When I went on a gluten-free diet in 1997, I remember going to King Arthur Flour’s shop in Norwich, Vermont. I remember standing in front of the shelf of gluten-free flours with a list. Rice flour, check. Potato starch, check. Tapioca starch, check. But what were all the other options there? Sorghum, for example, and millet, and chickpea. SInce then, amaranth and quinoa have become more popular, too.
When I looked at the nutritional content of various gluten-substitute stock flours, I was horrified. They are all carbs, almost zero protein. I wanted more protein and a better carb/protein/fat mix, so I started looking into buckwheat and chickpea, which I now add to my standard gluten-free mix.

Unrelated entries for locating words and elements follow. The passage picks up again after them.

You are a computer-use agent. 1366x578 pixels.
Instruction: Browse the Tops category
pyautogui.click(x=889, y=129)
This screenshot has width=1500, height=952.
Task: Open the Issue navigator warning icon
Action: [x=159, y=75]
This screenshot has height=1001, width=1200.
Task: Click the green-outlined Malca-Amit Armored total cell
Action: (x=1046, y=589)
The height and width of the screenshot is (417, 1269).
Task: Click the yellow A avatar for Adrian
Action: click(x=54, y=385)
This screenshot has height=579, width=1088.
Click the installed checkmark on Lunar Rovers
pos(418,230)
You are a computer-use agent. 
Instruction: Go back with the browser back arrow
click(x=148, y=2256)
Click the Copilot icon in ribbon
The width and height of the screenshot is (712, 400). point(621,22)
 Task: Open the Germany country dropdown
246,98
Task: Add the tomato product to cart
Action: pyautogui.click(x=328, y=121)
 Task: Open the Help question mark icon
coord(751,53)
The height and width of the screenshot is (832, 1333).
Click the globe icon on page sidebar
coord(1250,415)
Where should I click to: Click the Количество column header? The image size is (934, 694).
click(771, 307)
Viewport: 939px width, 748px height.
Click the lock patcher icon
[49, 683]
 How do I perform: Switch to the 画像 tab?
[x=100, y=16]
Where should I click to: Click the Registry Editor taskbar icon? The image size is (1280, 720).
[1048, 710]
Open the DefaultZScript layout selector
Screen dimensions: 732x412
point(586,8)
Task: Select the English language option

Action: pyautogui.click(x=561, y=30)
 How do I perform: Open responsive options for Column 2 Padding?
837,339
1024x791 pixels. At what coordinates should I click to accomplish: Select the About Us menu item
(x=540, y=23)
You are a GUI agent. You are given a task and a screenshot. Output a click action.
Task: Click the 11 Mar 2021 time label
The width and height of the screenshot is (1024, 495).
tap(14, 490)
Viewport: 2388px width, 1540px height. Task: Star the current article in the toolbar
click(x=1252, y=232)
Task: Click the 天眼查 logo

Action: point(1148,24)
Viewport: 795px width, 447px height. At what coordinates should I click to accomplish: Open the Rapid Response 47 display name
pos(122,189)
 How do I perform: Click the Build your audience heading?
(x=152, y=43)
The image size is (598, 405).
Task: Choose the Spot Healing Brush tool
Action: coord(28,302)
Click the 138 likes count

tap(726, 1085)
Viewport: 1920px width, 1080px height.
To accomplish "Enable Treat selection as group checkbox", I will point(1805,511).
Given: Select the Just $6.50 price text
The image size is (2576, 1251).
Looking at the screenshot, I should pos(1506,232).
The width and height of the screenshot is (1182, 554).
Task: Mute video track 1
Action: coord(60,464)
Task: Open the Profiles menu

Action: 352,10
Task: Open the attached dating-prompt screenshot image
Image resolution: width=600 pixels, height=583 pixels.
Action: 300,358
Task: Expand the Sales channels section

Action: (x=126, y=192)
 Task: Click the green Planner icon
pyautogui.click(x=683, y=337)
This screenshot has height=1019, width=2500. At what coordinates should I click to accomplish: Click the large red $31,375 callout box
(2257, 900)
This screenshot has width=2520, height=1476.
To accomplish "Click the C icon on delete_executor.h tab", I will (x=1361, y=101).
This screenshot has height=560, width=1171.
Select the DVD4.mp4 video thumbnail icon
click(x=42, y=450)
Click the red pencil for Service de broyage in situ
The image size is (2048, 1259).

Somewhere along the line, I learned to like chickpeas. I learned to like hummus. I even have the occasional “hummus day” where I have hummus as my lunch. The other night, I had hummus, salmon, and gluten-free crackers for dinner. I kinda overdid it, but it was yummy.
Yet still, I’m not that fond of chickpeas as whole chickpeas. They’ve become something like avocados for me: I basically don’t like them, but I like some goopy thing they’re in (guacamole for avocados) and I eat them because they’re good for me, but it’s not something I actually love. I just like it enough to keep doing it.
I still don’t like the word “garbanzo” though. It sounded intimidating and scary when I was a kid. I think it’s the Z and all the hard consonants. (Though one can’t underestimate the issue of the can. I can’t stand canned vegetables.) Chickpea sounds cute and cuddly and worthy of nurture.
Shuemais said, “And now I shall play you the song of my people … ON MY GARBANZO.”
Yes, that. It’s a musical torture device like a cross between a banjo and an accordion.
I do wonder if I would have taken to these beans earlier in life if the can had said chickpeas, though.